Updated on February 27, 2013

I need advice please. My toddler is OUT OF CONTROL. She does not play well with other children. She does not share. She throws temper tantrums in public. If I leave her alone, anywhere, she gets into something (like when she goes to the potty she plays in the toilet paper and makes messes in the sink). I like to think she is a generally happy child.

Please, someone just tell me, "This too shall pass."

Source

This Too Shall Pass? BS

I have to be honest, I sort of hate when people say this.

Yes, phases pass.

But behavioral issues do not go away if they are not dealt with, they simply evolve with the child. In this case, the acting out will only get smarter, sneakier, and come with a higher vocabulary level.

You need to set some tighter boundaries and catch the behaviors while they are really small, or before they begin. You need to let the child know that you already know what she's about to do, and what will happen if she does it. Then follow through with punishment or consequences.

My kids started "the terrible two's" right when they turned three. This was the age that they wanted the most independence, threw the most temper tantrums when they didn't get what they wanted, and seemed to act out just for the sake of acting out.

SUPPLIED ENTRIES:
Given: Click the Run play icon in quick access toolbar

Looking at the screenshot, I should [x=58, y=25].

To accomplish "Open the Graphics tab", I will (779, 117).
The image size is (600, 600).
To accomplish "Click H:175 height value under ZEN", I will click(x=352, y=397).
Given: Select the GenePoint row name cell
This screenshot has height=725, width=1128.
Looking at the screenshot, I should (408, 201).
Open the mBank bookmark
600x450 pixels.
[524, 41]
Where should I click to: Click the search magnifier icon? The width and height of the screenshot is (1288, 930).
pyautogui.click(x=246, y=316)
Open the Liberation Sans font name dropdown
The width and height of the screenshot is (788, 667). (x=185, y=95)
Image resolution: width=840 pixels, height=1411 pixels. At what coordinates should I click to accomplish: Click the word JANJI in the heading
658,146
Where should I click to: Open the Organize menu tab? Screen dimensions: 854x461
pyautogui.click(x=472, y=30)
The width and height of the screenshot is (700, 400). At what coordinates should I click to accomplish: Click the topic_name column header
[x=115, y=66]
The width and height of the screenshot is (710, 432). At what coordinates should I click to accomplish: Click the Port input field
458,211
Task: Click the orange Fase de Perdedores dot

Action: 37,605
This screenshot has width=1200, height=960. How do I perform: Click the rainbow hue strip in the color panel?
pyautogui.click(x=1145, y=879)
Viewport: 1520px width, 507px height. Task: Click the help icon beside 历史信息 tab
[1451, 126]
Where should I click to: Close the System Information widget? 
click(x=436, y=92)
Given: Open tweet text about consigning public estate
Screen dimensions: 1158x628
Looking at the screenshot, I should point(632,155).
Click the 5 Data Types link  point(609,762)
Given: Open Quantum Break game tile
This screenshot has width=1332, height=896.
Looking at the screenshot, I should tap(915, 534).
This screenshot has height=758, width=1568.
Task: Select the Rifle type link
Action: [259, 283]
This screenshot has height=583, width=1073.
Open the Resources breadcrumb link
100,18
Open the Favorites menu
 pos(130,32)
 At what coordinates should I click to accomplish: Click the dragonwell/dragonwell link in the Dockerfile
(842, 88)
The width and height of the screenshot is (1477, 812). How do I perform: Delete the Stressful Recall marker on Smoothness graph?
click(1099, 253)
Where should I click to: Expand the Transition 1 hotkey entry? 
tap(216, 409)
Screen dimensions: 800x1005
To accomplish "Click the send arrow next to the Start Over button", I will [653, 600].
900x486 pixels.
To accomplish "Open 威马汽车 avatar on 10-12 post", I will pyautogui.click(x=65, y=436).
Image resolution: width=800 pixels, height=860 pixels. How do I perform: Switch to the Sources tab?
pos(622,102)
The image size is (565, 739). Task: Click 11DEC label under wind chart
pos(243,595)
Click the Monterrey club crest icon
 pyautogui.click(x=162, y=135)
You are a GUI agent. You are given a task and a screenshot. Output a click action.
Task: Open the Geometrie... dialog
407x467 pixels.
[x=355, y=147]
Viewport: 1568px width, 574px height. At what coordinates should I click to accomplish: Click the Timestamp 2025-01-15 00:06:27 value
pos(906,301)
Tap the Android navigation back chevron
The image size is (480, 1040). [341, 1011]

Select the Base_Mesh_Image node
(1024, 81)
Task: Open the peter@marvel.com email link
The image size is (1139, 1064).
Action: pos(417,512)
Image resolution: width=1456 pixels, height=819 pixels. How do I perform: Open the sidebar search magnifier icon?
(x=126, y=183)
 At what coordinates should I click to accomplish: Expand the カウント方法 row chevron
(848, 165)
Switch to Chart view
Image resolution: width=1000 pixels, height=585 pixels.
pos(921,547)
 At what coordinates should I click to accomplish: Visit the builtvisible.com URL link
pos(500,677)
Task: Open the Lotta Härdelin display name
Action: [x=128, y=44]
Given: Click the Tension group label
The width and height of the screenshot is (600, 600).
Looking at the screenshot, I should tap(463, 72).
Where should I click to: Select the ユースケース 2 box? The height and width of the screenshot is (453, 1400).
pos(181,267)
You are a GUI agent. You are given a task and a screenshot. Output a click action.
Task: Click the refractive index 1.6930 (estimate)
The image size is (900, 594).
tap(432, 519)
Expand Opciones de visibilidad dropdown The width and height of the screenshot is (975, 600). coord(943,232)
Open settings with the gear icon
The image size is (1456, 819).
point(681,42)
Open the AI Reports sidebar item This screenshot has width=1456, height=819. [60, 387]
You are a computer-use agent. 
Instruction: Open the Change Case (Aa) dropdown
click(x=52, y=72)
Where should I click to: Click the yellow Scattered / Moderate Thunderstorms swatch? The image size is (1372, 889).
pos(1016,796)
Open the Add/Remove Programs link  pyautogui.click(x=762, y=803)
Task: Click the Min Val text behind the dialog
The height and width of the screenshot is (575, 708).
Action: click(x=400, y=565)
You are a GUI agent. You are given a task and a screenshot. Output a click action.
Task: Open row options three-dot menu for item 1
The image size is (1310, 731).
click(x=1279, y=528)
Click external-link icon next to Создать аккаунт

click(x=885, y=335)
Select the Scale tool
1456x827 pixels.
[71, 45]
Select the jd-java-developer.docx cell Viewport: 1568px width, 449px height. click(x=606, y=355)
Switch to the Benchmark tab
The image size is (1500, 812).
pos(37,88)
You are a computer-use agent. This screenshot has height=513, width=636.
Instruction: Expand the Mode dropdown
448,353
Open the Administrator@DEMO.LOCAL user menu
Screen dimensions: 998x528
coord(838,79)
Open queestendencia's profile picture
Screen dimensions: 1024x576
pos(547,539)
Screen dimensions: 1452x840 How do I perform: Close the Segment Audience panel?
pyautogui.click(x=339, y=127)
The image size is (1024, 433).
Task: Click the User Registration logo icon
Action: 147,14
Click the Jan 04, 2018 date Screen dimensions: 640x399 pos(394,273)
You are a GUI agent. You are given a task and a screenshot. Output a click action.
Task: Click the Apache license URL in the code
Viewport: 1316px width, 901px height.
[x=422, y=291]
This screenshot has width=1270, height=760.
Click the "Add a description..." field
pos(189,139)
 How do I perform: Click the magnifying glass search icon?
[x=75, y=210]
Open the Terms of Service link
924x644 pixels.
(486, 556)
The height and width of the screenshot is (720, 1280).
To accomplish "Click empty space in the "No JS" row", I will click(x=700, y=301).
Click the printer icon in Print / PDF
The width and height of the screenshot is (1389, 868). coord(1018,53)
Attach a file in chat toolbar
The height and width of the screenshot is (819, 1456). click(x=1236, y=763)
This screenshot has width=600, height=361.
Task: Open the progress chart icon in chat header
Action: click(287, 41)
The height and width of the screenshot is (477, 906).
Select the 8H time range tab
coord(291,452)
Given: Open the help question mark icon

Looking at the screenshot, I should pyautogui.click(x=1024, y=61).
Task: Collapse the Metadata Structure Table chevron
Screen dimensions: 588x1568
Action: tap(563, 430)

REQUESTS:
a) In the records, switch "Favorites" to "Bookmarks" in the lines starting at the one containing "Click the 5" and ending at the one containing "pos(130,32)", and return those lines with nothing else changed.
b) Pick up the advice about the out-of-control toddler where it stops and continue it.

IN RESPONSE:
a)
Click the 5 Data Types link  point(609,762)
Given: Open Quantum Break game tile
This screenshot has width=1332, height=896.
Looking at the screenshot, I should tap(915, 534).
This screenshot has height=758, width=1568.
Task: Select the Rifle type link
Action: [259, 283]
This screenshot has height=583, width=1073.
Open the Resources breadcrumb link
100,18
Open the Bookmarks menu
 pos(130,32)

b)
Put it into Practice

Here's what to do: lay out the expectations and consequences for EVERY. SINGLE. ACTIVITY.

Keep the expectations short and simple. Three is the maximum number of directions most humans can handle at one time. Three is an okay number, but with some things I just hone in on one thing.

You mentioned the bathroom. Yes, we've had the same problem.

After multiple instances of walking in on my three year old (and a similar mess), screaming my head off, and then cleaning it up myself, I finally decided to tackle the problem before it started. Every time mine would go to the potty I'd say, "When you are done going potty you may use three pieces of toilet paper. How many pieces of toilet paper can you take?" (She'd answer three, and at first we'd count out three together.) "If you pull off more than three pieces of toilet paper, you will get a spanking. How many pieces do you get again? (Three.) And what will happen if you take more than three? (Get a spanking.)"

Once she mastered the 3P-TP rule, we started working on hand-washing and playing in the sink.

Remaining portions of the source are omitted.